>> begin Material provided

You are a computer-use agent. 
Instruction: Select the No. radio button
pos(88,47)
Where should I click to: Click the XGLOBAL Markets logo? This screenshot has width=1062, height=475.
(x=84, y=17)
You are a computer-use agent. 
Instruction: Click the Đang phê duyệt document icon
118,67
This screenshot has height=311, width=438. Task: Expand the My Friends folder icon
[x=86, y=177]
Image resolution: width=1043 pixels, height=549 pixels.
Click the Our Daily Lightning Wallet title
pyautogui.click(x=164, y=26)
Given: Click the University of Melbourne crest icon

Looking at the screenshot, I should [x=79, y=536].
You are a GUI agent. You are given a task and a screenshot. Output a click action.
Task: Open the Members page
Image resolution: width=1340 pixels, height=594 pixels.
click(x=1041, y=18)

>> end Material provided
>> begin Material provided

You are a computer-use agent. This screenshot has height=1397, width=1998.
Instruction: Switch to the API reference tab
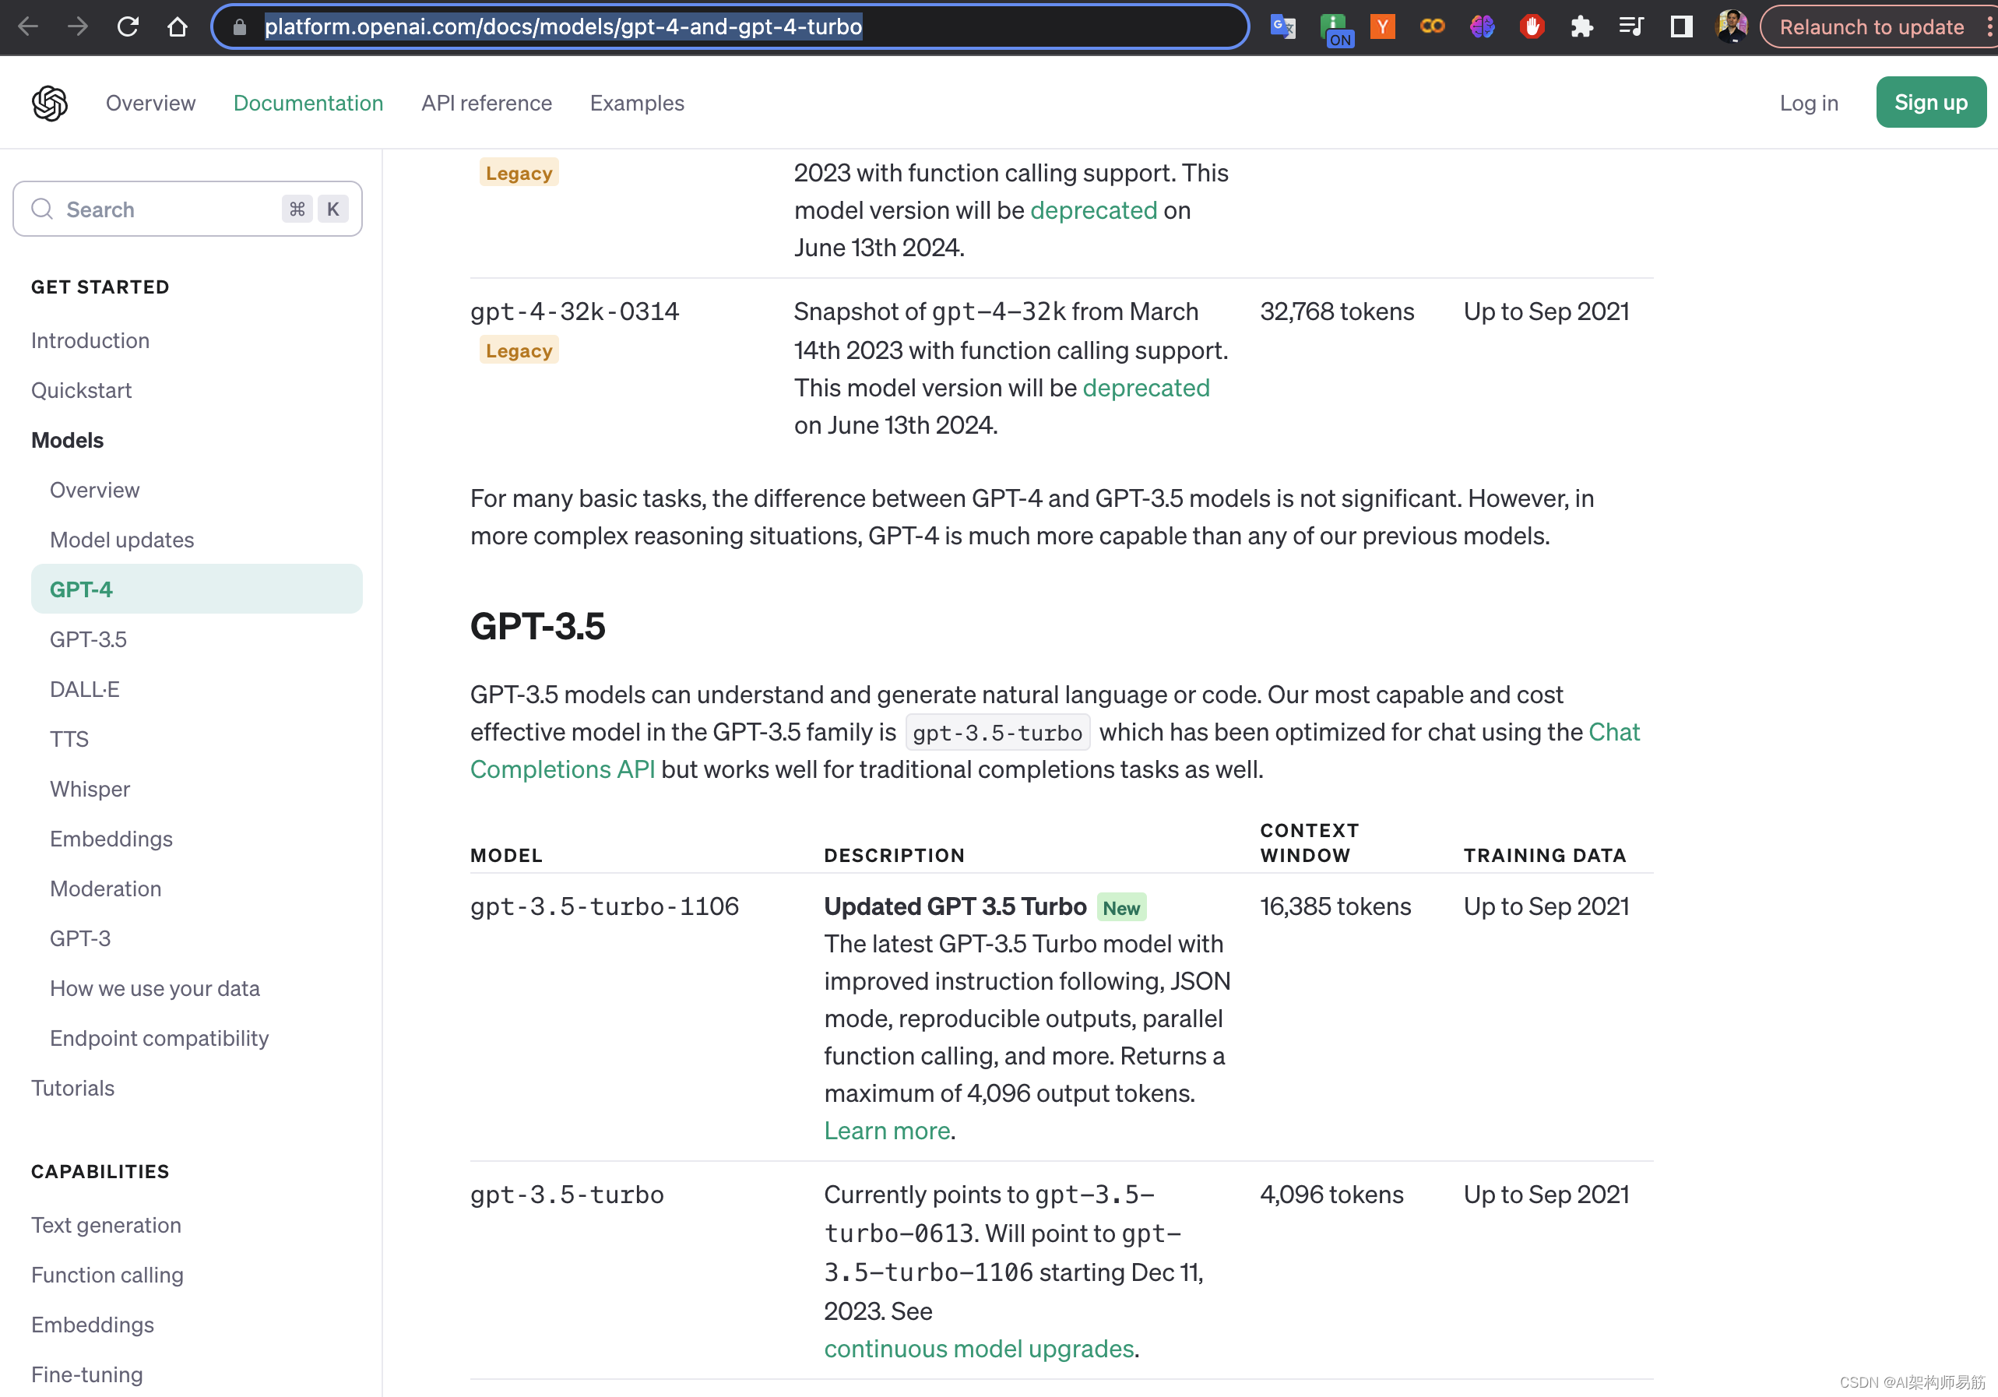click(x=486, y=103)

>> end Material provided

- _Given instruction_
Copy verbatim every line of the records between the line containing "Image resolution: width=1043" and the line containing "click(x=1041, y=18)", inclusive of both.

- _Right answer_
Image resolution: width=1043 pixels, height=549 pixels.
Click the Our Daily Lightning Wallet title
pyautogui.click(x=164, y=26)
Given: Click the University of Melbourne crest icon

Looking at the screenshot, I should [x=79, y=536].
You are a GUI agent. You are given a task and a screenshot. Output a click action.
Task: Open the Members page
Image resolution: width=1340 pixels, height=594 pixels.
click(x=1041, y=18)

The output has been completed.